#### Records shown:
--

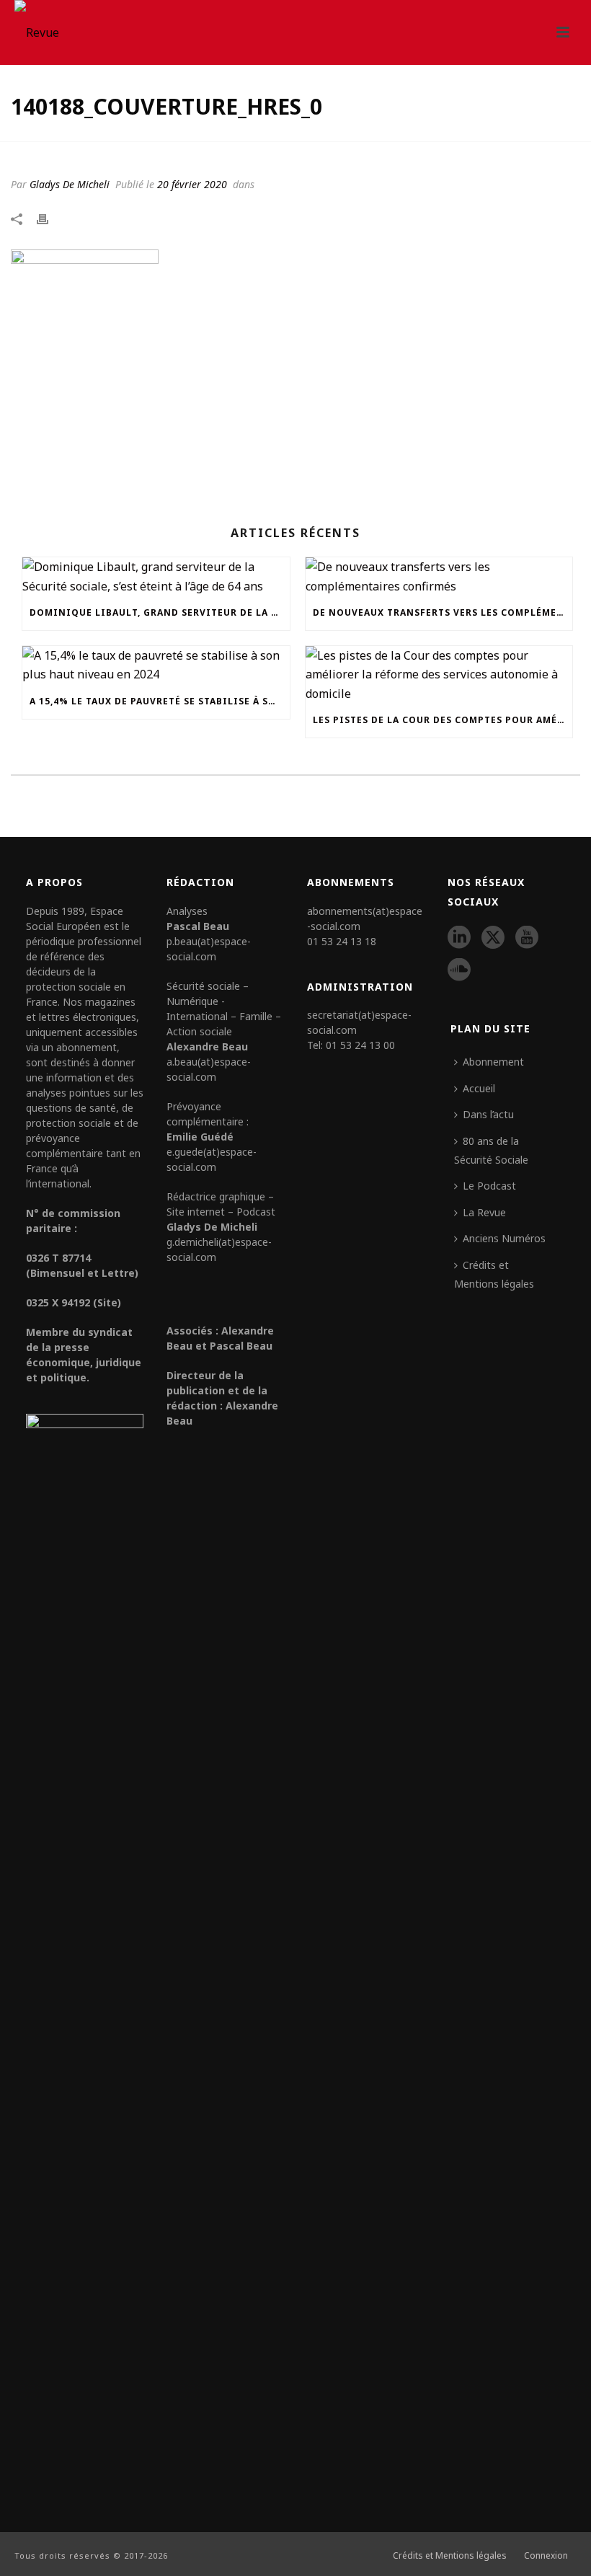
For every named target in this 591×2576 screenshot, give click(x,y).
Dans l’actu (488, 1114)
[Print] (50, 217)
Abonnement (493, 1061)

--

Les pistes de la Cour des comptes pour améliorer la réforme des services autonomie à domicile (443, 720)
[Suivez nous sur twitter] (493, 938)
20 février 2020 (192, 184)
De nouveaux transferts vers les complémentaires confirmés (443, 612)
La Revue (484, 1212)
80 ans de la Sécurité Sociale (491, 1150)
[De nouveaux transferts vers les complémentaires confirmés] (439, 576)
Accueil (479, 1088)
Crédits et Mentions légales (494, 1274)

--

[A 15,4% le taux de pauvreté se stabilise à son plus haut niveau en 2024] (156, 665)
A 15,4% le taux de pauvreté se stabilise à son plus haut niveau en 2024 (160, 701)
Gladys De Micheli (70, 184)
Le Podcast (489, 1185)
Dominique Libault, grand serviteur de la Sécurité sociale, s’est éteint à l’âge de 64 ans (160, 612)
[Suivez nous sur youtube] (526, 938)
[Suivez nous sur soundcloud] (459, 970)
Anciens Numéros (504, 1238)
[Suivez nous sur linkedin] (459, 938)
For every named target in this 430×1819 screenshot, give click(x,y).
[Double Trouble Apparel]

--

#### What you should do:
Would you quote everything above from the line containing "For every named target in this 591×2576" down to the line containing "Abonnement (493, 1061)"? Include both of those lines and nothing else.

#### Solution:
For every named target in this 591×2576 screenshot, give click(x,y).
Dans l’actu (488, 1114)
[Print] (50, 217)
Abonnement (493, 1061)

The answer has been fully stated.